- Born: Thomas Scott Nowlin
- Education: Florida State University
- Occupation: Screenwriter
- Years active: 2014–present

= T. S. Nowlin =

American screenwriter

Thomas Scott Nowlin is an American screenwriter. He is known for writing the screenplays for the films James Dashner's The Maze Runner film adaptation trilogy (2014–2018), Pacific Rim Uprising (2018), and The Adam Project (2022).

== Early life and career ==
Nowlin went to the film school at Florida State University.

Nowlin wrote his debut screenplay in 2014 of a science fiction action film The Maze Runner, which was directed by Wes Ball. He also wrote the script of its sequel film Maze Runner: The Scorch Trials, released in 2015, and Maze Runner: The Death Cure, the final installment of the trilogy.

Nowlin also co-wrote the screenplay and story for the film Pacific Rim Uprising, with director Steven S. DeKnight. In April 2012, it was reported that Universal Pictures had bought the distribution rights to Agent 13, an adaptation of comic book Agent 13: The Midnight Avenger, adapted by Nowlin with Charlize Theron attached to star and Rupert Wyatt to direct. Later in July 2012, 20th Century Fox hired Ball and Nowlin to co-write the script of feature live-action adaptation of Ball's animated short film Ruin, which Ball would also direct.

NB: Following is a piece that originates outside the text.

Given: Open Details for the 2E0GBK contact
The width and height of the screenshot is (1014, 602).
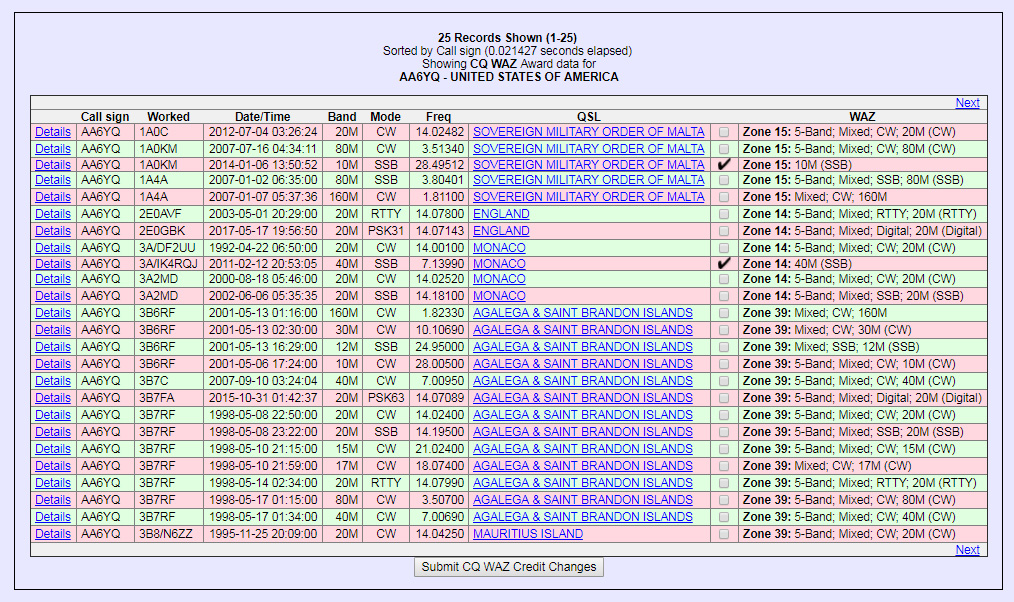Looking at the screenshot, I should (53, 231).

In October 2012, Nowlin's spec script Our Name Is Adam was bought by producer Mary Parent with attaching Tom Cruise to play the lead role. The film was later renamed to The Adam Project with Ryan Reynolds and Jennifer Garner starring, and was released on Netflix March 11, 2022.

Nowlin returned to collaborating with Wes Ball when, in June 2025, he replaced Derek Connolly as screenwriter for the upcoming The Legend of Zelda film.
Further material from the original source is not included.